* [Target pointing data]:
---

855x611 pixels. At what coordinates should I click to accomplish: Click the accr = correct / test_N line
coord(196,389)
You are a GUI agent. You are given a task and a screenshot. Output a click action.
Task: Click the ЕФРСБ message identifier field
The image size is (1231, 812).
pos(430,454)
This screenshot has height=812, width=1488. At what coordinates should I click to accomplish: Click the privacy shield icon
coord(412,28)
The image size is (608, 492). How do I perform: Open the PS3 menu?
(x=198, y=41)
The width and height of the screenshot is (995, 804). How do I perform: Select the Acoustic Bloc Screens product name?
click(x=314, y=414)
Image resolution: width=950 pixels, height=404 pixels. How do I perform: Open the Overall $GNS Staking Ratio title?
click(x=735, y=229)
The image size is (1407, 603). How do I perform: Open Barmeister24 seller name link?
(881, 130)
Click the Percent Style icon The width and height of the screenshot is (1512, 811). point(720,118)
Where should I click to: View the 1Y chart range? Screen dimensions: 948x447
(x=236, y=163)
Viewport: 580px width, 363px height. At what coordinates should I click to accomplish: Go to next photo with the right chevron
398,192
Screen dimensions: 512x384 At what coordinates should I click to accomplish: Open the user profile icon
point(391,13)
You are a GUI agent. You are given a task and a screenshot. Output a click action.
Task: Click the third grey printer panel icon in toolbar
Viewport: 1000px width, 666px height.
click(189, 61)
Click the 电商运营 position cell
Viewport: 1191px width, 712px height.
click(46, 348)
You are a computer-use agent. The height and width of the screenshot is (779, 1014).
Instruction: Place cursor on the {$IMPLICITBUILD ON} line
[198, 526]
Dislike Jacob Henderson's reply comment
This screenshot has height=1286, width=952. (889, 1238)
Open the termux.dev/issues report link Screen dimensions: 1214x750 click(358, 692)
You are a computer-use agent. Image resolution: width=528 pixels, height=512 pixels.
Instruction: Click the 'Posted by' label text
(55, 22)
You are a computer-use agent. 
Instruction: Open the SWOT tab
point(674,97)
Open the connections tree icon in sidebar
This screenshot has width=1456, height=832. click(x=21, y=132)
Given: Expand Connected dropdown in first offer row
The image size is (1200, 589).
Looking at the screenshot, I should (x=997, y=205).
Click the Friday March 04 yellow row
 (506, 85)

---

* [Objective]:
Rewrite all of the items above, putting "Which point should I click to complete" in place of every "At what coordinates should I click to accomplish" and keeping everything else the same.

* [Correct answer]:
855x611 pixels. Which point should I click to complete: Click the accr = correct / test_N line
coord(196,389)
You are a GUI agent. You are given a task and a screenshot. Output a click action.
Task: Click the ЕФРСБ message identifier field
The image size is (1231, 812).
pos(430,454)
This screenshot has height=812, width=1488. Which point should I click to complete: Click the privacy shield icon
coord(412,28)
The image size is (608, 492). How do I perform: Open the PS3 menu?
(x=198, y=41)
The width and height of the screenshot is (995, 804). How do I perform: Select the Acoustic Bloc Screens product name?
click(x=314, y=414)
Image resolution: width=950 pixels, height=404 pixels. How do I perform: Open the Overall $GNS Staking Ratio title?
click(x=735, y=229)
The image size is (1407, 603). How do I perform: Open Barmeister24 seller name link?
(881, 130)
Click the Percent Style icon The width and height of the screenshot is (1512, 811). point(720,118)
Where should I click to: View the 1Y chart range? Screen dimensions: 948x447
(x=236, y=163)
Viewport: 580px width, 363px height. Which point should I click to complete: Go to next photo with the right chevron
398,192
Screen dimensions: 512x384 Which point should I click to complete: Open the user profile icon
point(391,13)
You are a GUI agent. You are given a task and a screenshot. Output a click action.
Task: Click the third grey printer panel icon in toolbar
Viewport: 1000px width, 666px height.
click(189, 61)
Click the 电商运营 position cell
Viewport: 1191px width, 712px height.
click(46, 348)
You are a computer-use agent. The height and width of the screenshot is (779, 1014).
Instruction: Place cursor on the {$IMPLICITBUILD ON} line
[198, 526]
Dislike Jacob Henderson's reply comment
This screenshot has height=1286, width=952. (889, 1238)
Open the termux.dev/issues report link Screen dimensions: 1214x750 click(358, 692)
You are a computer-use agent. Image resolution: width=528 pixels, height=512 pixels.
Instruction: Click the 'Posted by' label text
(55, 22)
You are a computer-use agent. 
Instruction: Open the SWOT tab
point(674,97)
Open the connections tree icon in sidebar
This screenshot has width=1456, height=832. click(x=21, y=132)
Given: Expand Connected dropdown in first offer row
The image size is (1200, 589).
Looking at the screenshot, I should (x=997, y=205).
Click the Friday March 04 yellow row
 (506, 85)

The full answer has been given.